Als sie gegen sieben Uhr fertig angezogen ins Wohnzimmer marschierte, sah Robert verwirrt zu ihr auf und klappte, sich auf eine weitere Diskussion vorbereitend, seinen Laptop zu.

"Wo willst du hin?", fragte er während sie anfing ihre Schuhe anzuziehen.

"Es ist Freitag."

"Ja und?"

"Sie hat heute ihre Abschlussfeier."

Robert fuhr sich angestrengt mit einer Hand über sein Gesicht und sah sie direkt an. "Und da willst du jetzt hin?"

"Natürlich.", sie zog sich ihre Lederjacke über ihren Hoodie und verstaute ihr Handy und ihre Schlüssel in den Jackentaschen.

"Warte, lass mich fahren.", er würde sie jetzt sowieso nicht dazu überreden können in der Wohnung zu bleiben und es war ihm sehr viel lieber jetzt dorthin zufahren, als dass Annalena morgen ganz Deutschland von ihrer Beziehung zu der jüngeren Studentin erzählen würde.

Gemeinsam stiegen sie in Roberts Wagen.
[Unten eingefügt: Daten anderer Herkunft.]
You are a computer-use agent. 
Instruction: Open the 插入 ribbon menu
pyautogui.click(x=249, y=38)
Während der Fahrt beobachtete er seine Kollegin immer wieder unauffällig und sie schien die Blicke tatsächlich nicht zu bemerken. Sie war immer noch viel zu blass um die Nase, aber wenigstens waren ihre Augenringe nicht mehr ganz so dunkel wie noch am Morgen und sie schien alles in allem ruhiger, auch wenn das täuschen konnte.

Sie hielten vor dem Unigelände, draußen hatte es mittlerweile angefangen zu nieseln und die Tropfen des Regens plätscherten munter vor sich hin auf das Dach des Autos.
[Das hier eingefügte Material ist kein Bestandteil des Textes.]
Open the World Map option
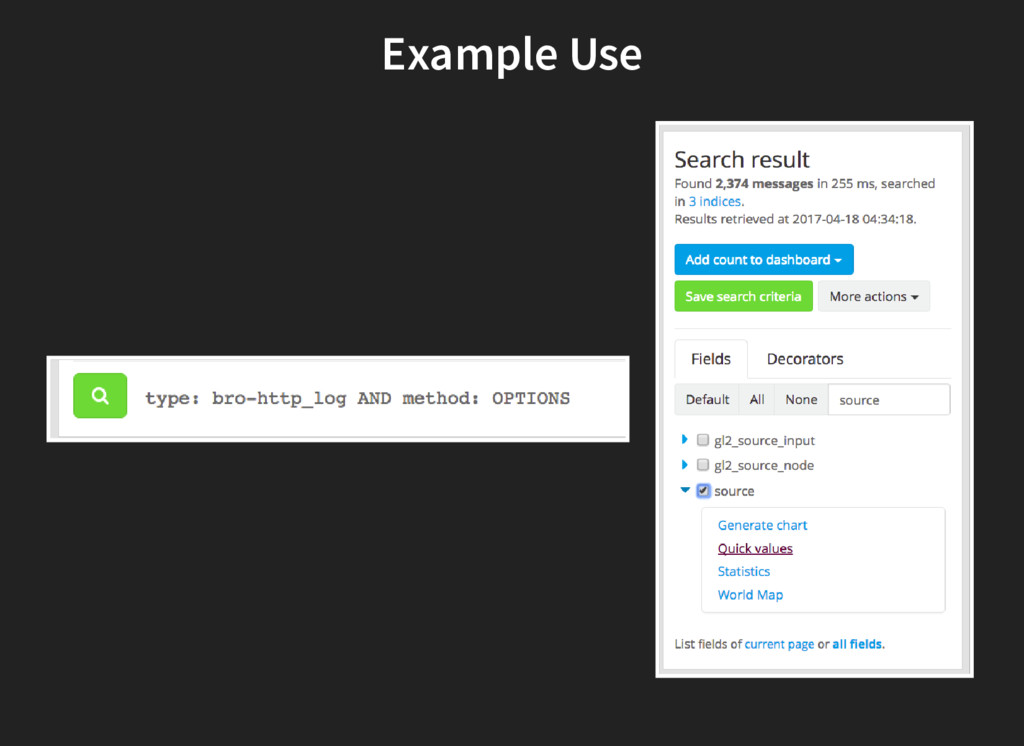This screenshot has width=1024, height=746. [x=750, y=595]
Ohne große Umschweife öffnete Annalena ihre Tür und wollte aussteigen, doch Robert erwischte sie gerade noch so am Handgelenk und zog sie zurück ins Fahrzeug.

"Warte.", zischte er und lehnte sich über sie, um die Beifahrertür wieder zu schließen. "Du kannst da jetzt nicht einfach rein laufen, wir warten hier. Das dauert doch wahrscheinlich eh noch ne Weile bis die fertig sind."

Sie schnappte genervt aber blieb sitzen, ganz zu Roberts Verwunderung. Wahrscheinlich hatten ihr die paar Stunden Schlaf doch besser getan, als sie zugeben würde. Für einige Zeit herrschte Stille zwischen den beiden, nicht direkt unangenehm, aber Annalenas offensichtliche Anspannung war deutlich spürbar.

"Du weißt warum ich nicht will, dass du das morgen machst?", fing er irgendwann leise an und Annalena wandte ihren Blick, den sie die letzte halbe Stunde angestrengt auf die Türen des Gebäudes gehalten hatte, Robert zu. Ihr abwartender Gesichtsausdruck zwang ihn zum Weitersprechen. "Hör zu, ich freue mich, dass du jemanden gefunden hast, den du so sehr liebst, dass du alles riskierst. Aber ich weiß auch wie hart wir, und vor allem du, auf diese Wahl hingearbeitet haben und wie wichtig dir unsere Ziele sind. Ich versuche auch gar nicht mehr, dir das morgen zu verbieten oder so, aber bitte denk nochmal drüber nach. Ich werde dir helfen wo ich kann, aber mach bitte nichts leichtsinniges."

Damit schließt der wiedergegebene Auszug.